|M.Sc Student||Schvartzer Maayan|
|Subject||Evaluation of Intracellular Transport; Mechanics and|
Dynamics of Breast Cancer Cells
|Department||Department of Biomedical Engineering||Supervisor||Professor Daphne Weihs|
|Full Thesis text|
The main cause of death from cancer is metastases formed at distant sites. One of the key steps in metastases formation is entrance and exit of tumor cells into blood vessels. The ability of tumor cells to penetrate blood vessels walls is highly related to its intracellular structure, mechanics and dynamics. Understanding the mechanical aspects of the penetration process may lead to developments in diagnosis and treatment of cancer.
In this research we assessed the role of cytoskeletal elements in intracellular transport in tumor cells of varying metastatic potential. Previously collected data of spontaneously internalized nano-particles motion in single, living cells was analyzed. To reveal cell elements involved in transport we have disrupted the dynamics of actin, microtubules, molecular motors, and ATP-dependent processes. Following disruption, the transport of particles changed depending on both treatment and cell type. Using a variety of trajectory and displacement analysis procedures we identify cell-specific structural and dynamic changes. Specifically, we utilize statistical-analysis procedures including the time-dependent mean-square displacement (MSD), directional persistence, quantification of deviation from Gaussianity and presence of driven transport.
We observed differences relating to cell type that provide insight into the microenvironment structure and main driving mechanisms inside each cell type. Intracellular transport in highly metastatic tumor cells is suggested to origin from dynamicity of microtubule network as well as from direct and indirect interactions between particles and microtubules associated molecular motors. In the low MP cells we suggest that the origin is direct interactions between particles and microtubules associated molecular motors, moving along the filaments as well as indirect interactions were molecular motors push particles in gap of the microtubules network. The benign cells, however, reveal involvement of the actomyosin network, where we associate particles motion to network contractions.

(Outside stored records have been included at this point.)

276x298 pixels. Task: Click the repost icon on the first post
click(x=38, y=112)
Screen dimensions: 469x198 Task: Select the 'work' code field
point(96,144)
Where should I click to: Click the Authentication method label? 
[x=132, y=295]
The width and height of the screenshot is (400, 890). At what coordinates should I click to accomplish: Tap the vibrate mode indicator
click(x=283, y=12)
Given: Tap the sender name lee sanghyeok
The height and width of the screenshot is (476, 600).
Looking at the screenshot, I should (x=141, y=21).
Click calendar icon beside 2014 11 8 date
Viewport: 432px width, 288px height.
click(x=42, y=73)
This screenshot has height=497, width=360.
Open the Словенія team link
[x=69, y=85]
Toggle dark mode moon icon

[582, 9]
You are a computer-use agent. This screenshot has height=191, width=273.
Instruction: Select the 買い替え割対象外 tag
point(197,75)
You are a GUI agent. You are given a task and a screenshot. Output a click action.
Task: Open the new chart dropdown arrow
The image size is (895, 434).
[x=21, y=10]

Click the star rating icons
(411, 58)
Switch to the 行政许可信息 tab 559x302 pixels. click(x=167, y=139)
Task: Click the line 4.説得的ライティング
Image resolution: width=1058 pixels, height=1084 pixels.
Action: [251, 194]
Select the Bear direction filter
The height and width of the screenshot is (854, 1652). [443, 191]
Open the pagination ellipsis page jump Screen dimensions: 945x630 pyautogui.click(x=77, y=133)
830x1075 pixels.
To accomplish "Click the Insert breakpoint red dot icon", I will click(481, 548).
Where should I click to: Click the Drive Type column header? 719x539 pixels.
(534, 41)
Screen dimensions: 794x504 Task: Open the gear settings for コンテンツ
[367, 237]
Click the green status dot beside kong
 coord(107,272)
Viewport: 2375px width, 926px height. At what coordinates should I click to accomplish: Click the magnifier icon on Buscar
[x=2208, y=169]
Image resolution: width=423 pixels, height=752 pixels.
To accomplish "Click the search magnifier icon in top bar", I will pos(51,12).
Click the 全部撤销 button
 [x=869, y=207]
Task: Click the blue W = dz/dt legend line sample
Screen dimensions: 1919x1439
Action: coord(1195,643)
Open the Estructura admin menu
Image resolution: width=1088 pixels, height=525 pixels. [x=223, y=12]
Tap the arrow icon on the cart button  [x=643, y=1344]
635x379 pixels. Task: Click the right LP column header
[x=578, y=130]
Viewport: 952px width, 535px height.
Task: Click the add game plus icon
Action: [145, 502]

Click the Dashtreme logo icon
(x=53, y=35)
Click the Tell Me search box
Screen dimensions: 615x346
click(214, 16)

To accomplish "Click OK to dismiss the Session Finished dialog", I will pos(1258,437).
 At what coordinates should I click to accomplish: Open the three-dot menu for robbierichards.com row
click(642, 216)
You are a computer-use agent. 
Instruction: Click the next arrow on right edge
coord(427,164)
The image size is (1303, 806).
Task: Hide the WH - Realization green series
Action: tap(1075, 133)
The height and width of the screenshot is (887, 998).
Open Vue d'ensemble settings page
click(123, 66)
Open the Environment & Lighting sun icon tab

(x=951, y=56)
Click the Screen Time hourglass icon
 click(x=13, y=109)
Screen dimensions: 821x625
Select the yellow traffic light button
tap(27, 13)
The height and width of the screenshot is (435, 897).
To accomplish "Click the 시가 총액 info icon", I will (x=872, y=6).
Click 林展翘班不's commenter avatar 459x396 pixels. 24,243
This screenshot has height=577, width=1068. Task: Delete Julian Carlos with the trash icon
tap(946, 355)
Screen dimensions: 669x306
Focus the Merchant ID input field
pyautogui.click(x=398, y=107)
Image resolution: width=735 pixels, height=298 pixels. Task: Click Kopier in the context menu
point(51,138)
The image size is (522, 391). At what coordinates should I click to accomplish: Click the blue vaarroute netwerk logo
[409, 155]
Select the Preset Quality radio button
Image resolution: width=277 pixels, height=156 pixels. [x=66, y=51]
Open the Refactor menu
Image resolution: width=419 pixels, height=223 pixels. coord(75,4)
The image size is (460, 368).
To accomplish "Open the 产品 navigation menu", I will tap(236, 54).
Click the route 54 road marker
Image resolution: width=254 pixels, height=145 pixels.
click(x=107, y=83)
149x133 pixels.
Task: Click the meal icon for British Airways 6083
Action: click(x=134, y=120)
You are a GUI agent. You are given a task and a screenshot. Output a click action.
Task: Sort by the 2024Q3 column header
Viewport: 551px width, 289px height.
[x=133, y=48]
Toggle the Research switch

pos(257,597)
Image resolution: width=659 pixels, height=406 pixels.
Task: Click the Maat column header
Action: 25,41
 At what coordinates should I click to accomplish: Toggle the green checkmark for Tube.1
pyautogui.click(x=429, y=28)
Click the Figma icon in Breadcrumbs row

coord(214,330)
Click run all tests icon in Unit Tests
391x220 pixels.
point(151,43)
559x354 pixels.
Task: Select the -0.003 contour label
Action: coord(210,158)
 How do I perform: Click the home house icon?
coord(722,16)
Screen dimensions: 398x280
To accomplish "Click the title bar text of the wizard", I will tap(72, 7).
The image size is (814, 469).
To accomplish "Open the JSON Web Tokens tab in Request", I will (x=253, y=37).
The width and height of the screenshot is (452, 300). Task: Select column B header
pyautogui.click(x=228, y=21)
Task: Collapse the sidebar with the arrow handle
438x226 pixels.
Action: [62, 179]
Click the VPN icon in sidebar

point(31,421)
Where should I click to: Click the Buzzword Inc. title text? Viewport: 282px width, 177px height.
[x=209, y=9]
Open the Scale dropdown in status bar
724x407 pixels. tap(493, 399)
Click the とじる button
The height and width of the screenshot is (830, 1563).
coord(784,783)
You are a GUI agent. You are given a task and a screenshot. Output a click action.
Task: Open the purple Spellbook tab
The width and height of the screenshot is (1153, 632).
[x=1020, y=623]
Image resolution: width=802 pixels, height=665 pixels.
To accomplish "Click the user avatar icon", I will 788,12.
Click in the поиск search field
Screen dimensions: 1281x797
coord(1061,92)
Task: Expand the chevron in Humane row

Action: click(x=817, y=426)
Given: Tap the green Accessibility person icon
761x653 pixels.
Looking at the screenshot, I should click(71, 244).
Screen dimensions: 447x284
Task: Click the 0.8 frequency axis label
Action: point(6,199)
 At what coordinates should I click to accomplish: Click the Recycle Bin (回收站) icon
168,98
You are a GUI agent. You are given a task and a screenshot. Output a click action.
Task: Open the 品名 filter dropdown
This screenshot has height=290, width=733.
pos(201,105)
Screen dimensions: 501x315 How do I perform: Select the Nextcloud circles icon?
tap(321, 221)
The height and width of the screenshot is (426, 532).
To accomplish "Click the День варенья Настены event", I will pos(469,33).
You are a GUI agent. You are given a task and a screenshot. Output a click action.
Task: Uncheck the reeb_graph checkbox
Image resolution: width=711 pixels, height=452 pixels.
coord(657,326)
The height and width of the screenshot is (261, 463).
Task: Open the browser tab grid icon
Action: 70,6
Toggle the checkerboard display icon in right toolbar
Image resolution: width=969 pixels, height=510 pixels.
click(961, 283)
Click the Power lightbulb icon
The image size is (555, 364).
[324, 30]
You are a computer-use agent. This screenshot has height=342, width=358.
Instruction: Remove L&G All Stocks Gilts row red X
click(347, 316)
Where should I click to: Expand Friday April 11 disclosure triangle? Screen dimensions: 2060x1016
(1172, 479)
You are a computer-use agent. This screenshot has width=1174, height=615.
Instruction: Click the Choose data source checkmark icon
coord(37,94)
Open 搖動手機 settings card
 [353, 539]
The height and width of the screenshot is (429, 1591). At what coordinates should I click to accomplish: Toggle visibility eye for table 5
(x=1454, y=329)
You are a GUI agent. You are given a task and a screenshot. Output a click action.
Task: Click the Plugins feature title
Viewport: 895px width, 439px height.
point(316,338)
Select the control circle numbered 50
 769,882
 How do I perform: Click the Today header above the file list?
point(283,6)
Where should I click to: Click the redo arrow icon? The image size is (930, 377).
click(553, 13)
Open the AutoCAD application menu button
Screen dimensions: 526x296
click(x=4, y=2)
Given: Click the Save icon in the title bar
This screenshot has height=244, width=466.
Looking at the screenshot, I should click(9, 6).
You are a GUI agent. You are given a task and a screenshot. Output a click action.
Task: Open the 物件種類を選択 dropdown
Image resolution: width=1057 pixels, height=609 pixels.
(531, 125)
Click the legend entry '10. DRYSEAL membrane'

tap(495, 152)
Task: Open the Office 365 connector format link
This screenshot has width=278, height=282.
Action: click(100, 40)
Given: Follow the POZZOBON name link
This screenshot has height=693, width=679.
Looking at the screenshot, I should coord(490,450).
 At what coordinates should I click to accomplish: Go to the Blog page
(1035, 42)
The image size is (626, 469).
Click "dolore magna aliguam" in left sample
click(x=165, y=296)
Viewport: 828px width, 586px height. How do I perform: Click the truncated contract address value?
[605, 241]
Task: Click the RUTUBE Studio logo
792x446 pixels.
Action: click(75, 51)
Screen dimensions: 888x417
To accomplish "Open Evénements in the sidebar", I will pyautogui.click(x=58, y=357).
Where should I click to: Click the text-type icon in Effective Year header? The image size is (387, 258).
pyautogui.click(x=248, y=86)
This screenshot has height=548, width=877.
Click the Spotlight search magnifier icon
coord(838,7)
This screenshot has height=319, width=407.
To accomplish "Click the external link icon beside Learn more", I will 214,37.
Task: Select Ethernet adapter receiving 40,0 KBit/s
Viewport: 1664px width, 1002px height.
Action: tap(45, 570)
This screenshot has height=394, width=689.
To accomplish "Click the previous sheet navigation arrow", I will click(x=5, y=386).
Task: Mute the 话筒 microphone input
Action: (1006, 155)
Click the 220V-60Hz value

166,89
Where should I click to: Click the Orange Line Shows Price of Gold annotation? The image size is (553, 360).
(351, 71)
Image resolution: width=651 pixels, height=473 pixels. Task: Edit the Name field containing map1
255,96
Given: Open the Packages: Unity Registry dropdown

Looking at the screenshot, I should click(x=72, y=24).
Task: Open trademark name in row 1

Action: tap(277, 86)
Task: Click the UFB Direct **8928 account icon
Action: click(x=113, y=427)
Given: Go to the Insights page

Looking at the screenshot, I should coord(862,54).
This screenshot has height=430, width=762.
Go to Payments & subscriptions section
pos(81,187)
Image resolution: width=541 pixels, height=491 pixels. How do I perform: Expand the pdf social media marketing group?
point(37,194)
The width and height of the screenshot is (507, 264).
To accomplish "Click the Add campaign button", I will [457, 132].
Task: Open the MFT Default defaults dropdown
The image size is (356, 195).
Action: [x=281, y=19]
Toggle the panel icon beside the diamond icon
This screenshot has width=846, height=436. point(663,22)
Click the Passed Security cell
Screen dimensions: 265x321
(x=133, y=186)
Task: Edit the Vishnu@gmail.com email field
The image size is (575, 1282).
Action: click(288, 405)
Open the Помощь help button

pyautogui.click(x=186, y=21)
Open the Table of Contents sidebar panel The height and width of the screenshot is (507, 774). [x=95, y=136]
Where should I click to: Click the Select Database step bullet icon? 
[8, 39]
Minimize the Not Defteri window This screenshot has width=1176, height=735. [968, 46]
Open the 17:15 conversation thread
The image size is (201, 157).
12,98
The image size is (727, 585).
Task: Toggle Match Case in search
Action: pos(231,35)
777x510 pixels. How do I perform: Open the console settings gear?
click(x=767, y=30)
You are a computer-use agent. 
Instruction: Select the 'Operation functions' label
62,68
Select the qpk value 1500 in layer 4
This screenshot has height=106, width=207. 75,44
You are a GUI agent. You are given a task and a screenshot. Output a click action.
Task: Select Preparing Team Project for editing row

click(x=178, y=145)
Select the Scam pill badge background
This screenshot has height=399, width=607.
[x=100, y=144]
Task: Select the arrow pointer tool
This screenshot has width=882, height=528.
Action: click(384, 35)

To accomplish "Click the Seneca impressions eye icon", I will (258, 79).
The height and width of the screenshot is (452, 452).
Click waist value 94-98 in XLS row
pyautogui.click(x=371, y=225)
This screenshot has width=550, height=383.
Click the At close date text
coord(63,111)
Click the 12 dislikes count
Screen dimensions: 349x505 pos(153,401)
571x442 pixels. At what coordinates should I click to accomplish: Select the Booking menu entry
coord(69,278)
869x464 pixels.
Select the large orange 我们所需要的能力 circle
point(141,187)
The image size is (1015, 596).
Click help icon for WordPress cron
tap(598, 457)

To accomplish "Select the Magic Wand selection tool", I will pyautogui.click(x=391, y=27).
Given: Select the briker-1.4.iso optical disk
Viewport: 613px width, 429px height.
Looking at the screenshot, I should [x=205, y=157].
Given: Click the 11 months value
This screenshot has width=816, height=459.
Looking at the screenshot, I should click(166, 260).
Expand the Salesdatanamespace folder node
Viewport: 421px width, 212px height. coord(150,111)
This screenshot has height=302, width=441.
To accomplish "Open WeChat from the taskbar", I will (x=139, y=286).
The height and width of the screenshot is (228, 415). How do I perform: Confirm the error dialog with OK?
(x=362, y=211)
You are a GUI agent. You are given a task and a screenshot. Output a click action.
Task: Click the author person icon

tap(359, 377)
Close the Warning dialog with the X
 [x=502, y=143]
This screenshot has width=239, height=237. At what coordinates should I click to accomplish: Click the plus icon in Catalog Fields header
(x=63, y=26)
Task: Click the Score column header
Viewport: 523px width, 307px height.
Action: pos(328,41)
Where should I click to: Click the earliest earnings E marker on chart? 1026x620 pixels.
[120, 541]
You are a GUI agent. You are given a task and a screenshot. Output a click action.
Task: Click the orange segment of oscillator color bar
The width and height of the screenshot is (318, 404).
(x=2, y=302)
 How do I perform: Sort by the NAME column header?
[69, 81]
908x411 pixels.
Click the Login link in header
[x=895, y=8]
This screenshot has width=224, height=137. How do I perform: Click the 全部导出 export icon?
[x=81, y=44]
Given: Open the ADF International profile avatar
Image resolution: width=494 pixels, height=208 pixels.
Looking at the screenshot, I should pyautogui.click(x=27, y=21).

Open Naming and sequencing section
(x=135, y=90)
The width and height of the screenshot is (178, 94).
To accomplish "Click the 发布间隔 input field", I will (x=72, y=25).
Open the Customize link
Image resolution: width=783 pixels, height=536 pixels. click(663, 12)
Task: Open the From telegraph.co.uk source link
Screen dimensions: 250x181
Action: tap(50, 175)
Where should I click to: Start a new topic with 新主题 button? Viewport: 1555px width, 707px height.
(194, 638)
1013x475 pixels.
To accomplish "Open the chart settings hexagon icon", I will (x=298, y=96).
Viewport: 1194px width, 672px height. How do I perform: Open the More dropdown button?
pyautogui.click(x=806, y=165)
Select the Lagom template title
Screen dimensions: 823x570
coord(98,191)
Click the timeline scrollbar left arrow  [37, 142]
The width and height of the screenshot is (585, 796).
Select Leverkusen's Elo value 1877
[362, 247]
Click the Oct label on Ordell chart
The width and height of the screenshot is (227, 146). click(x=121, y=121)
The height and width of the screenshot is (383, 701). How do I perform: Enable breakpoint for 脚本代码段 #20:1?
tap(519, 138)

During tumor cells penetration, cells are required to undergo morphological changes and to apply force; both call for intracellular mechanical involvement. We have generated a model-vasculature system simulating the extravasation process. The set-up consists of soft substrate modeling the basal membrane with endothelial cells growing in a monolayer on it. Tumor cells can be added on top of the monolayer to imitate tumor cells in the blood stream. This model is designed to enable measurements of traction forces and can be used for further exploration of the extravasation process as well as the role of the CSK elements in the process.